## How to complete this task:
Return the data that follows exactly as it appears. Pictures do not belong in the copy.

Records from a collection
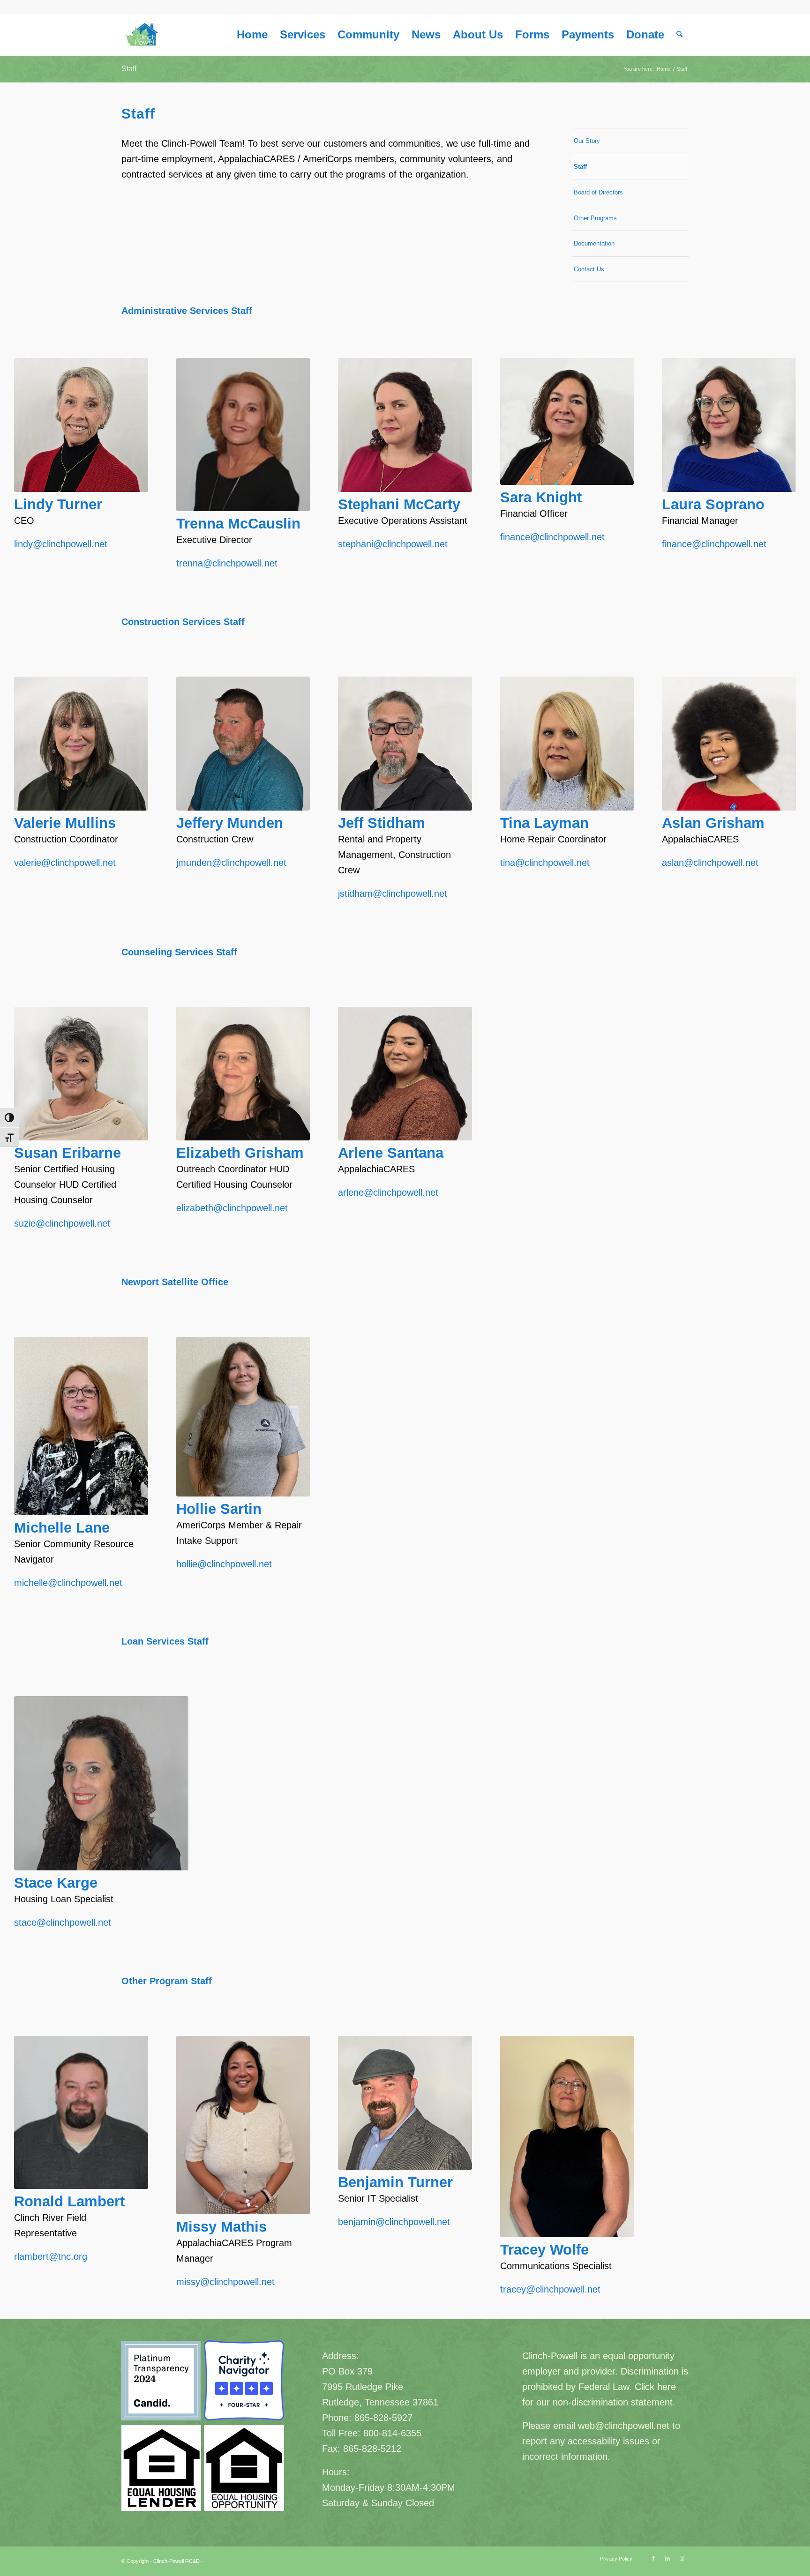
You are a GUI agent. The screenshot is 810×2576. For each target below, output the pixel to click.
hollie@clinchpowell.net (224, 1564)
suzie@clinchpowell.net (62, 1223)
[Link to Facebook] (653, 2558)
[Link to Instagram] (682, 2558)
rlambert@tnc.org (50, 2256)
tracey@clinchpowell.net (550, 2289)
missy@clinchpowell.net (225, 2282)
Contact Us (589, 269)
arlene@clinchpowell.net (388, 1192)
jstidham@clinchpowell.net (392, 893)
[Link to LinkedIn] (667, 2558)
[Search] (679, 35)
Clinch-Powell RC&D (176, 2561)
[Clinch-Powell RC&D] (142, 35)
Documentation (594, 243)
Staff (128, 69)
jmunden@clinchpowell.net (231, 862)
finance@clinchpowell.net (552, 537)
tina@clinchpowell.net (545, 862)
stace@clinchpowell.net (62, 1922)
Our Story (587, 140)
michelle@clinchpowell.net (68, 1583)
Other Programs (595, 218)
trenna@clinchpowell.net (227, 563)
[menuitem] (252, 35)
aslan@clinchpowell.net (710, 862)
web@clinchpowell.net (623, 2425)
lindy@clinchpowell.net (60, 544)
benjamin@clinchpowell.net (394, 2222)
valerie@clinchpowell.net (65, 862)
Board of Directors (598, 192)
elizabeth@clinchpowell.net (232, 1208)
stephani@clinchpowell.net (393, 544)
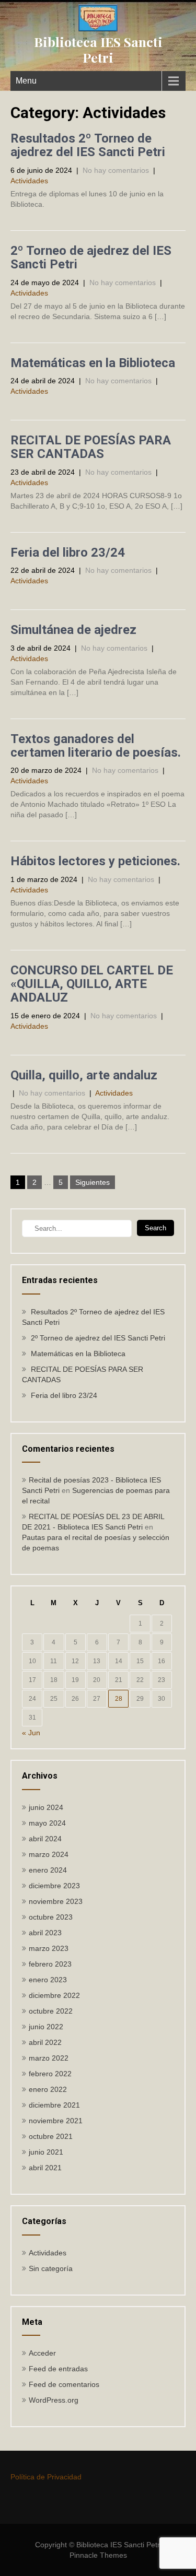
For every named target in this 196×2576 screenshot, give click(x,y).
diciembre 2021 (54, 2105)
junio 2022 (46, 2026)
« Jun (31, 1732)
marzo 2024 (48, 1854)
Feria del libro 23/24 (67, 552)
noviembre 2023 (56, 1901)
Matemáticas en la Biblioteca (92, 363)
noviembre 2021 (56, 2120)
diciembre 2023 (54, 1885)
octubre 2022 (51, 2011)
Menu (26, 80)
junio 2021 (46, 2152)
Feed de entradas (58, 2369)
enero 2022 (48, 2089)
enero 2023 (48, 1979)
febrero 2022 (50, 2073)
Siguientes (92, 1182)
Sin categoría (51, 2268)
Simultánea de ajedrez (73, 629)
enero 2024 (48, 1870)
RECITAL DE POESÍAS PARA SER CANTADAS (90, 447)
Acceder (42, 2353)
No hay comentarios (116, 170)
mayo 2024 (47, 1823)
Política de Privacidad (46, 2477)
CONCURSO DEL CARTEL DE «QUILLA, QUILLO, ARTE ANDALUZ (91, 984)
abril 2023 (45, 1932)
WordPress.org (53, 2400)
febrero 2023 (50, 1964)
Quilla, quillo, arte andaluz (83, 1075)
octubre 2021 (51, 2136)
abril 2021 (45, 2167)
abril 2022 (45, 2042)
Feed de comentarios (64, 2384)
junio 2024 (46, 1807)
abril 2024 (45, 1838)
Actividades (29, 181)
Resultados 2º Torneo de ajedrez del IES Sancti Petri (87, 145)
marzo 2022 (48, 2058)
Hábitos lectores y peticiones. (95, 861)
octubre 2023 (51, 1917)
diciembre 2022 (54, 1995)
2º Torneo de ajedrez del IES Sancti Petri (90, 257)
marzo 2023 (48, 1948)
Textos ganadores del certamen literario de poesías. (95, 746)
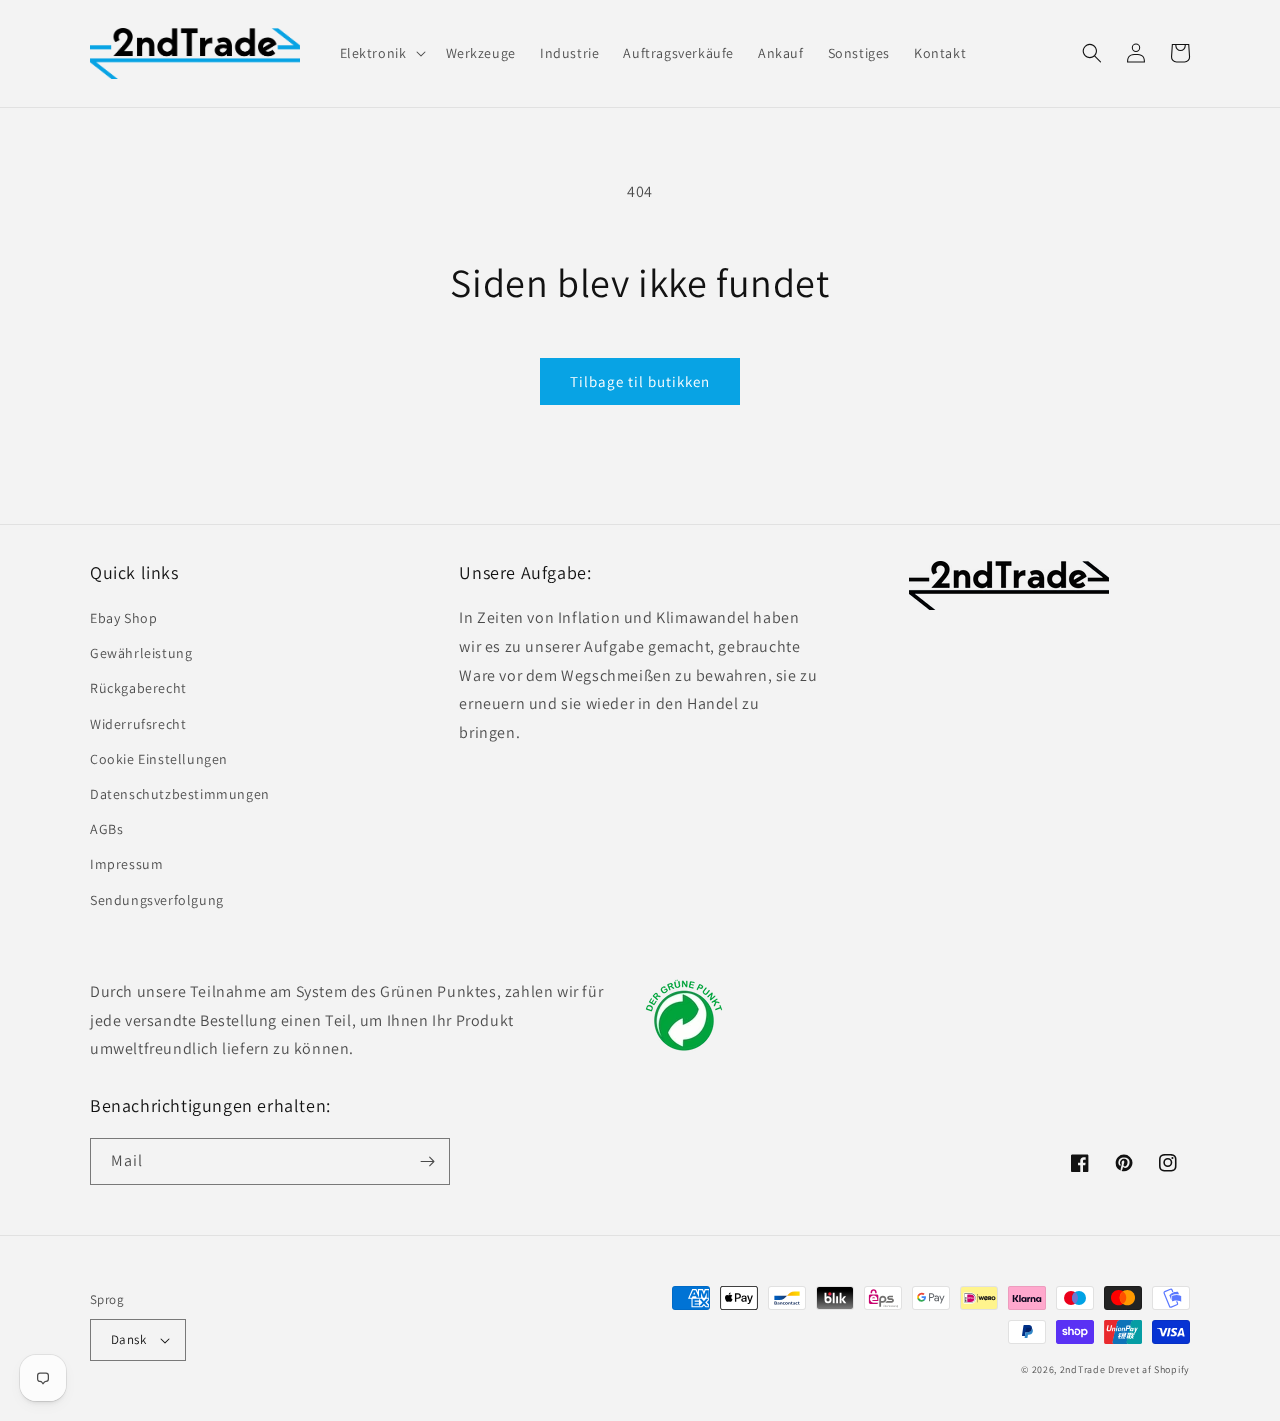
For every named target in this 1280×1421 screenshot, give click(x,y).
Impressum (126, 864)
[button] (381, 53)
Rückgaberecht (138, 688)
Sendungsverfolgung (157, 900)
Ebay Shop (123, 618)
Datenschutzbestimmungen (180, 794)
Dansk (128, 1339)
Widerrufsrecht (138, 724)
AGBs (106, 829)
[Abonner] (427, 1161)
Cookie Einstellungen (159, 759)
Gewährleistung (141, 653)
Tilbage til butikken (640, 381)
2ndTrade (1083, 1369)
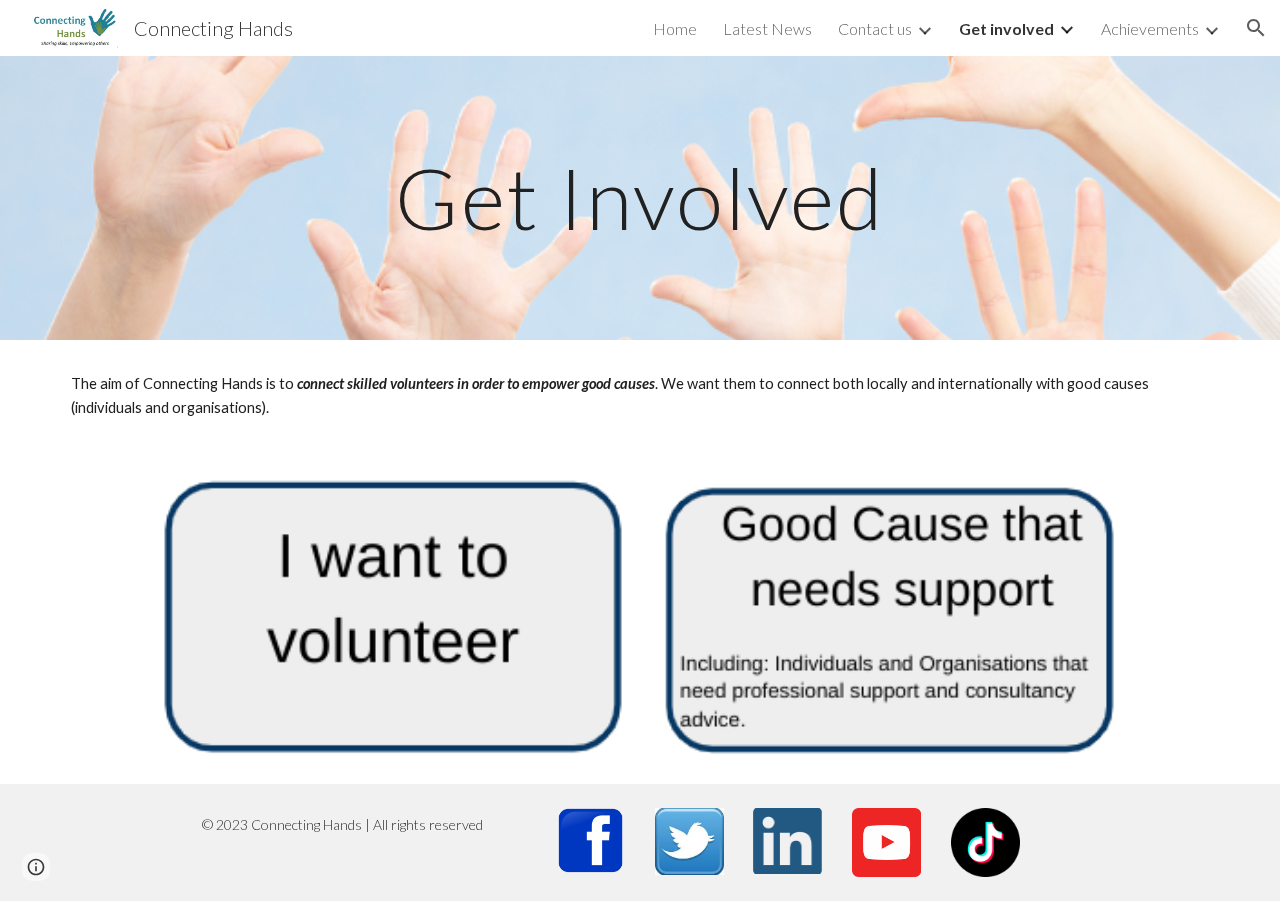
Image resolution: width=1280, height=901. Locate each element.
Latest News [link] (767, 28)
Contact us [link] (875, 28)
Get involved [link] (1006, 28)
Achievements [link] (1150, 28)
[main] (640, 197)
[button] (1256, 28)
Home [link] (675, 28)
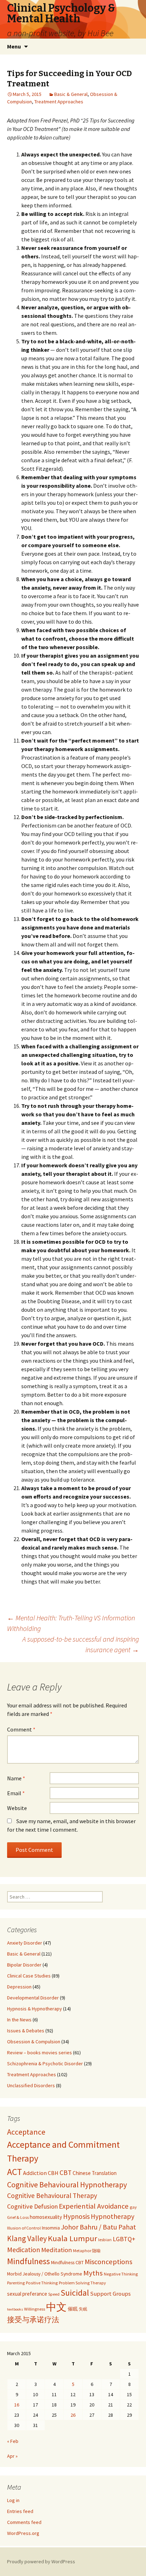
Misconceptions (108, 2261)
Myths (93, 2273)
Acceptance (26, 2132)
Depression (19, 1986)
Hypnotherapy (112, 2216)
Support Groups (110, 2293)
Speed (54, 2294)
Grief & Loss (18, 2217)
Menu (14, 46)
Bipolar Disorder (24, 1965)
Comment (21, 1729)
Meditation (56, 2250)
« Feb (12, 2441)
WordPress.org (23, 2533)
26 (73, 2415)
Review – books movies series (39, 2052)
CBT (66, 2172)
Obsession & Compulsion (33, 2041)
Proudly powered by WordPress (41, 2561)
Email (16, 1793)
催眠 (73, 2309)
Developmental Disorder (33, 1997)
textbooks (15, 2309)
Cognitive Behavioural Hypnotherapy (67, 2184)
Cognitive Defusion (32, 2206)
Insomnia (51, 2228)
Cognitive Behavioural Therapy (52, 2195)
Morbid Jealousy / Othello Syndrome (44, 2274)
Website (17, 1807)
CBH (53, 2172)
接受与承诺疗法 (33, 2319)
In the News (19, 2019)
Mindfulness (28, 2261)
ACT (14, 2171)
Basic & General (71, 94)
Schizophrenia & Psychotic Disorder (45, 2063)
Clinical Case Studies (29, 1976)
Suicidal (75, 2292)
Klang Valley (27, 2238)
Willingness (34, 2309)
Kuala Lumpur (72, 2238)
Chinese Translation (95, 2173)
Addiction (35, 2172)
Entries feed (20, 2511)
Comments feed (24, 2522)
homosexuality (46, 2217)
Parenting (16, 2282)
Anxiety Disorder (24, 1943)
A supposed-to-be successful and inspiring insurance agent (80, 1644)
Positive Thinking (42, 2282)
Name (16, 1778)
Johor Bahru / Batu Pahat (98, 2227)
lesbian (105, 2239)
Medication (23, 2249)
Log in (13, 2500)
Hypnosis (76, 2216)
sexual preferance (27, 2293)
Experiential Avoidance (94, 2206)
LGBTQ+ (124, 2239)
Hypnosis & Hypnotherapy (34, 2008)
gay (133, 2207)
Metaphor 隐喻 (87, 2250)
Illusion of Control (24, 2228)
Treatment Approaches (58, 101)
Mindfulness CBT (67, 2262)
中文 (56, 2306)
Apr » (12, 2456)
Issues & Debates (25, 2030)
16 (16, 2405)
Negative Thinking (121, 2274)
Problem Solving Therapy (82, 2282)
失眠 (83, 2309)
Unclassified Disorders (31, 2085)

## Output below:
You are a GUI agent. The screenshot is 810×2576. For each target below, output the pixel to click.
hollie@clinchpowell.net (224, 1564)
suzie@clinchpowell.net (62, 1223)
[Link to Facebook] (653, 2558)
[Link to Instagram] (682, 2558)
rlambert@tnc.org (50, 2256)
tracey@clinchpowell.net (550, 2289)
missy@clinchpowell.net (225, 2282)
Contact Us (589, 269)
arlene@clinchpowell.net (388, 1192)
jstidham@clinchpowell.net (392, 893)
[Link to LinkedIn] (667, 2558)
[Search] (679, 35)
Clinch-Powell RC&D (176, 2561)
[Clinch-Powell RC&D] (142, 35)
Documentation (594, 243)
Staff (128, 69)
jmunden@clinchpowell.net (231, 862)
finance@clinchpowell.net (552, 537)
tina@clinchpowell.net (545, 862)
stace@clinchpowell.net (62, 1922)
Our Story (587, 140)
michelle@clinchpowell.net (68, 1583)
Other Programs (595, 218)
trenna@clinchpowell.net (227, 563)
[menuitem] (252, 35)
aslan@clinchpowell.net (710, 862)
web@clinchpowell.net (623, 2425)
lindy@clinchpowell.net (60, 544)
benjamin@clinchpowell.net (394, 2222)
valerie@clinchpowell.net (65, 862)
Board of Directors (598, 192)
elizabeth@clinchpowell.net (232, 1208)
stephani@clinchpowell.net (393, 544)
For every named target in this 196×2576 screenshot, give click(x,y).
diciembre 2021 (54, 2105)
junio 2022 (46, 2026)
« Jun (31, 1732)
marzo 2024 (48, 1854)
Feria del libro 23/24 (67, 552)
noviembre 2023 (56, 1901)
Matemáticas en la Biblioteca (92, 363)
noviembre 2021 (56, 2120)
diciembre 2023 (54, 1885)
octubre 2022 (51, 2011)
Menu (26, 80)
junio 2021 (46, 2152)
Feed de entradas (58, 2369)
enero 2022 (48, 2089)
enero 2023 (48, 1979)
febrero 2022 (50, 2073)
Siguientes (92, 1182)
Sin categoría (51, 2268)
Simultánea de ajedrez (73, 629)
enero 2024 (48, 1870)
RECITAL DE POESÍAS PARA SER CANTADAS (90, 447)
Acceder (42, 2353)
No hay comentarios (116, 170)
mayo 2024 (47, 1823)
Política de Privacidad (46, 2477)
CONCURSO DEL CARTEL DE «QUILLA, QUILLO, ARTE ANDALUZ (91, 984)
abril 2023 (45, 1932)
WordPress.org (53, 2400)
febrero 2023 (50, 1964)
Quilla, quillo, arte andaluz (83, 1075)
octubre 2021 (51, 2136)
abril 2021 (45, 2167)
abril 2022 (45, 2042)
Feed de comentarios (64, 2384)
junio 2024 (46, 1807)
abril 2024 (45, 1838)
Actividades (29, 181)
Resultados 2º Torneo de ajedrez del IES Sancti Petri (87, 145)
marzo 2022 (48, 2058)
Hábitos lectores y peticiones. (95, 861)
octubre 2023 (51, 1917)
diciembre 2022 (54, 1995)
2º Torneo de ajedrez del IES Sancti Petri (90, 257)
marzo 2023 (48, 1948)
Textos ganadores del certamen literario de poesías. (95, 746)
For every named target in this 1280×1421 screenshot, give click(x,y).
Impressum (126, 864)
[button] (381, 53)
Rückgaberecht (138, 688)
Sendungsverfolgung (157, 900)
Ebay Shop (123, 618)
Datenschutzbestimmungen (180, 794)
Dansk (128, 1339)
Widerrufsrecht (138, 724)
AGBs (106, 829)
[Abonner] (427, 1161)
Cookie Einstellungen (159, 759)
Gewährleistung (141, 653)
Tilbage til butikken (640, 381)
2ndTrade (1083, 1369)
Image resolution: width=1280, height=901. Locate each element.
Latest News [link] (767, 28)
Contact us [link] (875, 28)
Get involved [link] (1006, 28)
Achievements [link] (1150, 28)
[main] (640, 197)
[button] (1256, 28)
Home [link] (675, 28)
Misconceptions (108, 2261)
Myths (93, 2273)
Acceptance (26, 2132)
Depression (19, 1986)
Hypnotherapy (112, 2216)
Support Groups (110, 2293)
Speed (54, 2294)
Grief & Loss (18, 2217)
Menu (14, 46)
Bipolar Disorder (24, 1965)
Comment (21, 1729)
Meditation (56, 2250)
« Feb (12, 2441)
WordPress.org (23, 2533)
26 (73, 2415)
Review – books movies series (39, 2052)
CBT (66, 2172)
Obsession & Compulsion (33, 2041)
Proudly powered by WordPress (41, 2561)
Email (16, 1793)
催眠 (73, 2309)
Developmental Disorder (33, 1997)
textbooks (15, 2309)
Cognitive Behavioural Hypnotherapy (67, 2184)
Cognitive Defusion (32, 2206)
Insomnia (51, 2228)
Cognitive Behavioural Therapy (52, 2195)
Morbid Jealousy / Othello Syndrome (44, 2274)
Website (17, 1807)
CBH (53, 2172)
接受与承诺疗法 (33, 2319)
In the News (19, 2019)
Mindfulness (28, 2261)
ACT (14, 2171)
Basic & General (71, 94)
Schizophrenia & Psychotic Disorder (45, 2063)
Clinical Case Studies (29, 1976)
Suicidal (75, 2292)
Klang Valley (27, 2238)
Willingness (34, 2309)
Kuala Lumpur (72, 2238)
Chinese Translation (95, 2173)
Addiction (35, 2172)
Entries feed (20, 2511)
Comments feed (24, 2522)
homosexuality (46, 2217)
Parenting (16, 2282)
Anxiety Disorder (24, 1943)
A supposed-to-be successful and inspiring insurance agent (80, 1644)
Positive Thinking (42, 2282)
Name (16, 1778)
Johor Bahru / Batu Pahat (98, 2227)
lesbian (105, 2239)
Medication (23, 2249)
Log in (13, 2500)
Hypnosis (76, 2216)
sexual preferance (27, 2293)
Experiential Avoidance (94, 2206)
LGBTQ+ (124, 2239)
Hypnosis & Hypnotherapy (34, 2008)
gay (133, 2207)
Metaphor 隐喻 (87, 2250)
Illusion of Control (24, 2228)
Treatment Approaches (58, 101)
Mindfulness CBT (67, 2262)
中文 (56, 2306)
Apr » (12, 2456)
Issues & Debates (25, 2030)
16 (16, 2405)
Negative Thinking (121, 2274)
Problem Solving Therapy (82, 2282)
失眠 (83, 2309)
Unclassified Disorders (31, 2085)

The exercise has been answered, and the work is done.